▶ [WHAT TO DO] Transcribe the full listing, keeping every word as it stands.

━━━

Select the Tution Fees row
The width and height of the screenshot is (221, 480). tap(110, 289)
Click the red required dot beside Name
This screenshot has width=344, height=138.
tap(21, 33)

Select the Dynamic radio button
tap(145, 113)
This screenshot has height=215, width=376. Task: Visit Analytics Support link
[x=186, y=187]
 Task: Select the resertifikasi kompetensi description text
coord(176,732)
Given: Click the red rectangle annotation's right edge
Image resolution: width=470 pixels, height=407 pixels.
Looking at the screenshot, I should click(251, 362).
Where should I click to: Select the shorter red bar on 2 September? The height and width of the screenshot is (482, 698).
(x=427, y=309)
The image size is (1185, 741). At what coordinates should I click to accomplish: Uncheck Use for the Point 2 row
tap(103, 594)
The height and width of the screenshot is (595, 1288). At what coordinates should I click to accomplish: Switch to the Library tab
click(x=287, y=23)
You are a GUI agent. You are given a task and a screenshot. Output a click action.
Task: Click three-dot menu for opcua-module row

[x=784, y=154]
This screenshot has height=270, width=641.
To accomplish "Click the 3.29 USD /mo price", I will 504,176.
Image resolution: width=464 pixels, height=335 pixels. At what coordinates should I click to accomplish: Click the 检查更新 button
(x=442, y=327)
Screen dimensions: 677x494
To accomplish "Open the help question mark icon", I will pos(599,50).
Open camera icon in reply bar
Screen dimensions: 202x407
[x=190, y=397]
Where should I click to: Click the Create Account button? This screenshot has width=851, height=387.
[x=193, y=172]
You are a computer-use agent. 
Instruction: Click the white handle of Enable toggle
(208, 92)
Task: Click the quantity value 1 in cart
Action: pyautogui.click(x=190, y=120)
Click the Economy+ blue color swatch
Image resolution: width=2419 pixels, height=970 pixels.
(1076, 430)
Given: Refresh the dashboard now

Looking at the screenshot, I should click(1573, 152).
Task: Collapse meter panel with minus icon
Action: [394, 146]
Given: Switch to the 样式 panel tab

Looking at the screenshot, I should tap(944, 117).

━━━

▶ [OUTPUT]
Select the Tution Fees row
The width and height of the screenshot is (221, 480). tap(110, 289)
Click the red required dot beside Name
This screenshot has width=344, height=138.
tap(21, 33)

Select the Dynamic radio button
tap(145, 113)
This screenshot has height=215, width=376. Task: Visit Analytics Support link
[x=186, y=187]
 Task: Select the resertifikasi kompetensi description text
coord(176,732)
Given: Click the red rectangle annotation's right edge
Image resolution: width=470 pixels, height=407 pixels.
Looking at the screenshot, I should click(251, 362).
Where should I click to: Select the shorter red bar on 2 September? The height and width of the screenshot is (482, 698).
(x=427, y=309)
The image size is (1185, 741). At what coordinates should I click to accomplish: Uncheck Use for the Point 2 row
tap(103, 594)
The height and width of the screenshot is (595, 1288). At what coordinates should I click to accomplish: Switch to the Library tab
click(x=287, y=23)
You are a GUI agent. You are given a task and a screenshot. Output a click action.
Task: Click three-dot menu for opcua-module row

[x=784, y=154]
This screenshot has height=270, width=641.
To accomplish "Click the 3.29 USD /mo price", I will 504,176.
Image resolution: width=464 pixels, height=335 pixels. At what coordinates should I click to accomplish: Click the 检查更新 button
(x=442, y=327)
Screen dimensions: 677x494
To accomplish "Open the help question mark icon", I will pos(599,50).
Open camera icon in reply bar
Screen dimensions: 202x407
[x=190, y=397]
Where should I click to: Click the Create Account button? This screenshot has width=851, height=387.
[x=193, y=172]
You are a computer-use agent. 
Instruction: Click the white handle of Enable toggle
(208, 92)
Task: Click the quantity value 1 in cart
Action: pyautogui.click(x=190, y=120)
Click the Economy+ blue color swatch
Image resolution: width=2419 pixels, height=970 pixels.
(1076, 430)
Given: Refresh the dashboard now

Looking at the screenshot, I should click(1573, 152).
Task: Collapse meter panel with minus icon
Action: [394, 146]
Given: Switch to the 样式 panel tab

Looking at the screenshot, I should tap(944, 117).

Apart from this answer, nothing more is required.